┌────────

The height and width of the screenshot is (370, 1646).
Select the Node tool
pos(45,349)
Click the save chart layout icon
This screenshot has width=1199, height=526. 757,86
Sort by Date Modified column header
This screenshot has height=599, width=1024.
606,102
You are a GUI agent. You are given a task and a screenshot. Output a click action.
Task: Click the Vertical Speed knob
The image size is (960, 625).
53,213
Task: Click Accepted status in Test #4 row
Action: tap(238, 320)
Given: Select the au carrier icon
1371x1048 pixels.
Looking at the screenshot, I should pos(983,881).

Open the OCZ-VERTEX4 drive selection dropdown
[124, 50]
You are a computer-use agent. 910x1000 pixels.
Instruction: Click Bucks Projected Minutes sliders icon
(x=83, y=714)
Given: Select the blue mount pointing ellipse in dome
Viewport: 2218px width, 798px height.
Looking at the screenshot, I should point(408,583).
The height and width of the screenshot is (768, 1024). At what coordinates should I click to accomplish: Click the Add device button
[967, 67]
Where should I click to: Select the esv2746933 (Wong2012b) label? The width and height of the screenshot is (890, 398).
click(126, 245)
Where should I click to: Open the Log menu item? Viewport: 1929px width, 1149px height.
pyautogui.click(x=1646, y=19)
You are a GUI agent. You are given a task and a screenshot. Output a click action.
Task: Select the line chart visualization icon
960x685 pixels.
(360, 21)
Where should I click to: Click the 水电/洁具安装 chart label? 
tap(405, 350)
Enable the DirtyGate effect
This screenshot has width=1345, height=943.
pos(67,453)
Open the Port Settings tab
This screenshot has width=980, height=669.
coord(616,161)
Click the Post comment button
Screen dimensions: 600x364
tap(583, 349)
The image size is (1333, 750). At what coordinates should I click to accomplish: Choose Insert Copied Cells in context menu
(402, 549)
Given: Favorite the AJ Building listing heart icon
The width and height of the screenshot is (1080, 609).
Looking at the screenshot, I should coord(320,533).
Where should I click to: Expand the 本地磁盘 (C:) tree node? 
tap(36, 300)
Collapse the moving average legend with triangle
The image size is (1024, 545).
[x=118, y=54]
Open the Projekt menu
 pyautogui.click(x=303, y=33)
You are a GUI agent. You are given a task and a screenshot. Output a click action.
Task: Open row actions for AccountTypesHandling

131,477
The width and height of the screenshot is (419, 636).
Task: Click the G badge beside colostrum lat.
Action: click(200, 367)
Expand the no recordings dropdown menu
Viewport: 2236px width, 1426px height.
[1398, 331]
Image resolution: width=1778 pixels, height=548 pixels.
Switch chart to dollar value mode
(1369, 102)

└────────

◆ What is required
Extract all of the data shown above without alteration.

◆ Answer to this problem
The height and width of the screenshot is (370, 1646).
Select the Node tool
pos(45,349)
Click the save chart layout icon
This screenshot has width=1199, height=526. 757,86
Sort by Date Modified column header
This screenshot has height=599, width=1024.
606,102
You are a GUI agent. You are given a task and a screenshot. Output a click action.
Task: Click the Vertical Speed knob
The image size is (960, 625).
53,213
Task: Click Accepted status in Test #4 row
Action: tap(238, 320)
Given: Select the au carrier icon
1371x1048 pixels.
Looking at the screenshot, I should pos(983,881).

Open the OCZ-VERTEX4 drive selection dropdown
[124, 50]
You are a computer-use agent. 910x1000 pixels.
Instruction: Click Bucks Projected Minutes sliders icon
(x=83, y=714)
Given: Select the blue mount pointing ellipse in dome
Viewport: 2218px width, 798px height.
Looking at the screenshot, I should point(408,583).
The height and width of the screenshot is (768, 1024). At what coordinates should I click to accomplish: Click the Add device button
[967, 67]
Where should I click to: Select the esv2746933 (Wong2012b) label? The width and height of the screenshot is (890, 398).
click(126, 245)
Where should I click to: Open the Log menu item? Viewport: 1929px width, 1149px height.
pyautogui.click(x=1646, y=19)
You are a GUI agent. You are given a task and a screenshot. Output a click action.
Task: Select the line chart visualization icon
960x685 pixels.
(360, 21)
Where should I click to: Click the 水电/洁具安装 chart label? 
tap(405, 350)
Enable the DirtyGate effect
This screenshot has width=1345, height=943.
pos(67,453)
Open the Port Settings tab
This screenshot has width=980, height=669.
coord(616,161)
Click the Post comment button
Screen dimensions: 600x364
tap(583, 349)
The image size is (1333, 750). At what coordinates should I click to accomplish: Choose Insert Copied Cells in context menu
(402, 549)
Given: Favorite the AJ Building listing heart icon
The width and height of the screenshot is (1080, 609).
Looking at the screenshot, I should coord(320,533).
Where should I click to: Expand the 本地磁盘 (C:) tree node? 
tap(36, 300)
Collapse the moving average legend with triangle
The image size is (1024, 545).
[x=118, y=54]
Open the Projekt menu
 pyautogui.click(x=303, y=33)
You are a GUI agent. You are given a task and a screenshot. Output a click action.
Task: Open row actions for AccountTypesHandling

131,477
The width and height of the screenshot is (419, 636).
Task: Click the G badge beside colostrum lat.
Action: click(200, 367)
Expand the no recordings dropdown menu
Viewport: 2236px width, 1426px height.
[1398, 331]
Image resolution: width=1778 pixels, height=548 pixels.
Switch chart to dollar value mode
(1369, 102)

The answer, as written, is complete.